Since they don’t really teach reading or writing anymore, only make boys think they’re girls and girls think like victims, it’s understandable.
I had a Marine tell me that
MinuteMen were used during the
Civil War,,,
Another was offended by me using the
Term;
Player.
Thanks Marines.
WTH is “year 13”?
trivial?
Isn’t that a sixth grade vocabulary word?
I’m glad I don’t live in New Zealand.
> The exam asked for students to write an essay on whether they agreed with a quote from Julius Caesar which reads: Events of importance are the result of trivial causes. <
So Caesar’s quote is too confusing? Then give the students something else to ponder. In future test versions, use this quote from Al Sharpton instead:
“But resist we much we must and we will much about that be committed.”
The idea they didn’t know what “trivial” meant, is crazy.
BUT, it sounds like the essay will be graded appropriately anyway, suggesting that if the student did a good job of explaining what THEY meant by “trivial”, the essay would be interpreted on that basis.
Which is how I always approached essay questions. My first paragraph for any essay question was to provide my interpretion of the essay question, so the grader would know exactly what it was I was TRYING to address.
It generally worked, I mean I was very good at essays, and did well on such tests, and I presume in part because there was no question about what I was trying to write about.
I remember once when I had to write an essay “defending Plato” on some specific insight he had, and I started with “Not that Plato needs defending”, and the teacher responded with “You should have said “Plato needs no defense”.

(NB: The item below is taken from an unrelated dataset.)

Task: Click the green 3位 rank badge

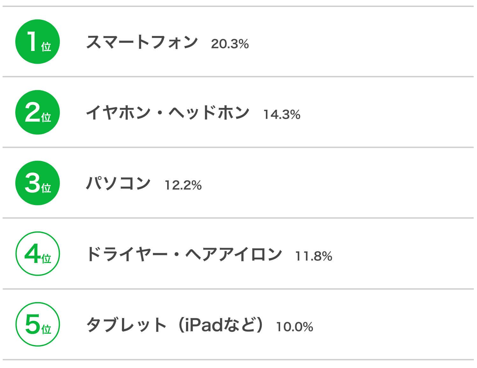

(Once I did an essay on Sidhartha by instead writing a poem meant to sarcastically denounce the concept of “circle of life” including inanimate objects. I got an “A”, but sadly the teacher missed the sarcasm. I really thought the concluding line “You will find your own Nirvana, hidden deep within your soul” would have been a tip-off.)
Cultural Marxist education has not been good for the intelligence of Westerners.
New horizon in test taking. You can now answer the question “based on the students own content and understanding of the event, many of which were different to what the word actually means”
So, if they ask a question like “what is the square of 2” you can answer “It’s 3” and that will be OK because that’s how you understood the question.
So New Zealand has become a bunch of ignorant p*ssies too.
It’s good to know that the rest of the world is catching up to our fine educational standards.
“Who needs to know how to spell? That’s trivial. We’ve got better things to do.”
For wont of a nail, a Kingdom was lost?
My daughter asks me vocabulary questions all the time. She is, however, 9.
What? You hear it in rap lyrics all the time...oh wait...never mind.
For those in Rio Linda & New Zealand
definition
trivial : of little worth or importance
:Trivial isnt a word that you hear too frequently, especially not if youre in Year 13, Stadnyk said.”
Really, even if they didn’t know the word, students with any brains could have figured out from the context of the quote approximately what the word must have meant. After all, if someone said “important things have important causes”, it would not be enlightening or quoteworthy at all.